I will share with you the components of a very yummy fiesta style meal you can prepare at home. There is a lot of vegetable chopping if you make the salsas at home. But they will be more fresh, vibrant, and seasoned exactly how you like.
Appetizer: Pan-crisped plantains (pictured above)
How-To: Buy a nice and green plantain. Cut 1/2 inch thick slices. Sprinkle with salt. Heat a tablespoon of vegetable oil in a non-stick saute pan over medium heat. Add the plantains as well as 1 tablespoon agave syrup (or sugar). Reduce heat to low. Cook until one side caramelizes and turns brown. Flip and repeat. Remove from pan, taste and adjust seasoning with more salt or sugar (depending on the ripeness of the plantain).

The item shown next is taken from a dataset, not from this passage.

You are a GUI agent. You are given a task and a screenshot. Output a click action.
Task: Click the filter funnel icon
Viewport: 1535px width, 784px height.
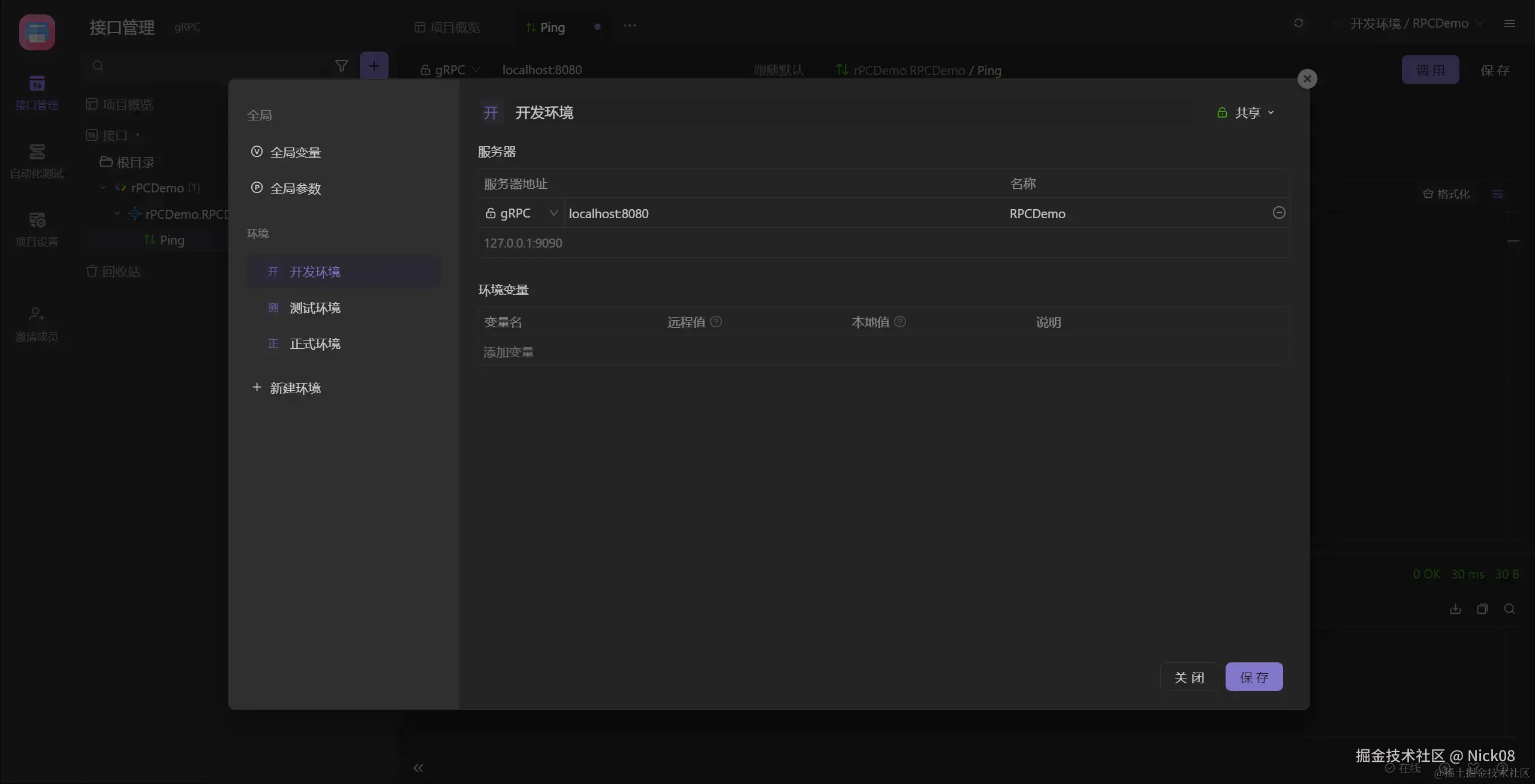341,66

Main Course: Grilled Fish with Lime
How-To: Buy two large fish fillets (enough for however many people are eating). Heat a non-stick grill pan over medium-high heat. Brush fillets with vegetable oil and sprinkle with salt. Grill, flipping once, until fish is opaque and cooked through. Do not over cook. Remove to platter and squeeze fresh lime juice on fish (about 1/2 lime per pound of fish).

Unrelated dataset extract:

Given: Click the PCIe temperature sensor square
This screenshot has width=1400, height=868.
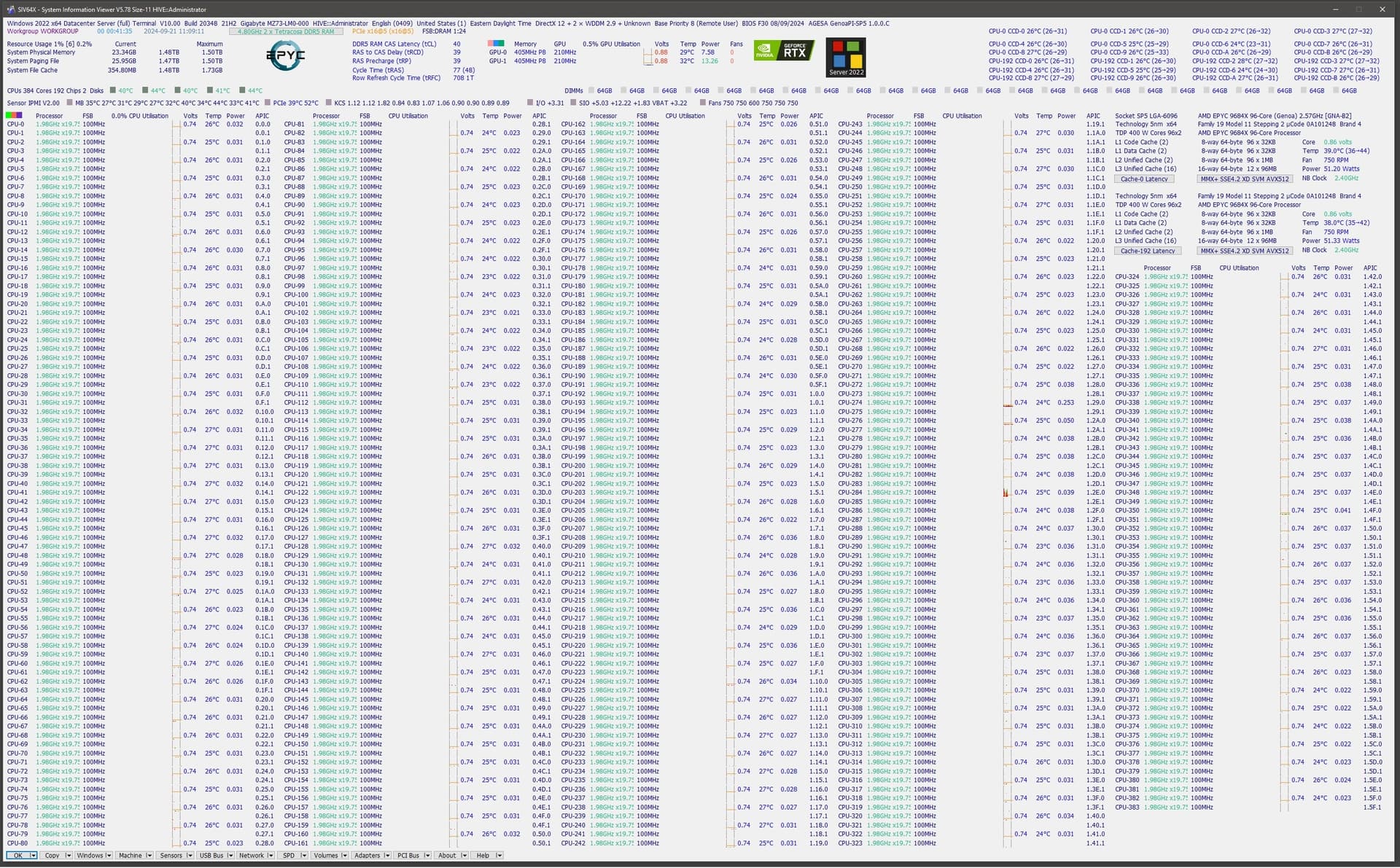Looking at the screenshot, I should click(x=268, y=103).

Salsas (See Salsas in Recipes section)
Nutrition Notes: Everything was delicious and healthy! Overall this meal is low in fat and can be low in salt. You can use less oil by utilizing a non-stick grill pan for the fish. This meal is full of fresh vegetables, herbs, and fruit. A wide variety of antioxidants, vitamins, and minerals. Especially since the three salsas are not cooked and therefore most of the nutrients are retained. Serving with black beans increases the fiber and protein in this meal. Top scores for nutrition and deliciousness.